On a Summer’s day the climb up the cliffs was particularly hot and sticky, but so worth it for the beautiful view and the general feeling of accomplishment you get when you climb to the top of anything steep and marvellous. There’s a church located right on the top (people love to build churches in inconvenient locations, don’t they!?), plus at the time also a gaggle of fellow human beings admiring the landscape and taking pictures. Toby took a photo of a mum and her daughters (also several secret selfies on their phone), in exchange for a photo us, because it’s nice to be nice, isn’t it!?

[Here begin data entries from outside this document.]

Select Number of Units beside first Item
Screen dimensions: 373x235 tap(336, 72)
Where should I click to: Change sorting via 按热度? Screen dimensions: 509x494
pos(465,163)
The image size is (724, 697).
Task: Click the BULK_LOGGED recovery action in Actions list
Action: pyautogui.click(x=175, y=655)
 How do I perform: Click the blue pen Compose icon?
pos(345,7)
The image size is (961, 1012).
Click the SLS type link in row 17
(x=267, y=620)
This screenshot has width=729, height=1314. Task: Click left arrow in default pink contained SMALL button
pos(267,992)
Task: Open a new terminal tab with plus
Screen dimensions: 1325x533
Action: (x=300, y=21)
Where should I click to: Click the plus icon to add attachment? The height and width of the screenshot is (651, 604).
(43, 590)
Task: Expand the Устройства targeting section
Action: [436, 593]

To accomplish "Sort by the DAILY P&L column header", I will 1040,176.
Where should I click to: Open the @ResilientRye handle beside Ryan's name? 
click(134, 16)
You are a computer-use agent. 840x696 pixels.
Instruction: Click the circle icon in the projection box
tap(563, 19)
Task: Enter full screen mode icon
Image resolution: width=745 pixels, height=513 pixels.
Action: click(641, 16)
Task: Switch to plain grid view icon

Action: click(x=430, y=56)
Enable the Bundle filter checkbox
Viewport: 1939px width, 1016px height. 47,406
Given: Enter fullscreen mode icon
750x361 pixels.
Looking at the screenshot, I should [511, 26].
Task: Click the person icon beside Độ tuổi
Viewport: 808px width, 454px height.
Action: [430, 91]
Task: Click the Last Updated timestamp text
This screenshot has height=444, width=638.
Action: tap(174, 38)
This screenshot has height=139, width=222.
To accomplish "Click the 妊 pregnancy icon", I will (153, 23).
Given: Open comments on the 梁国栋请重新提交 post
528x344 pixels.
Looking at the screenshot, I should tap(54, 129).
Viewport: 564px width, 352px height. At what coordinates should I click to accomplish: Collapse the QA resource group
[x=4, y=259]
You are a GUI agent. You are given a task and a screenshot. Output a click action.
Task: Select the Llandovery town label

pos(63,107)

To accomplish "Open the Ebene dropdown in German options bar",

What a downright glorious day. After a dip in the sea (during which we started to worry that Toby had genuinely attempted to swim through one of the arches and drowned in the process. He hadn’t, so that was a big relief), and an emergency trip to the ice cream shop because, sometimes it just becomes vital that you need an ice cream in overwhelming heat at the seaside, we headed back to the bus stop. By the by, lavender flavoured ice cream is officially DA BOMB. I’m embarrassed to say that by despite putting on factor 50 suncream I was burnt to a crisp and in a great deal of pain, but in my opinion it was worth it for such a grand day out.
- Although it’s accessible from Le Havre by bus, I definitely still stand by the notion that it would be easier to get around this area by hiring a car and having more freedom to explore under your own steam.
- Other places to visit in the area include Giverny- the famous garden from Monet’s paintings- Rouen, Mont-Saint-Michel, and the town of Honfleur. My point is, there’s loads to see and do here you guys!! It truly is beaut.
- Whilst I think it’s a bit far-fetched that the unofficial name for Le Havre is ‘The Gateway to Paris,’ it’s true that this part of the world is only a few hours from Paris by train or car, which is pretty convenient if you’re wanting to see a lot in a short space of time.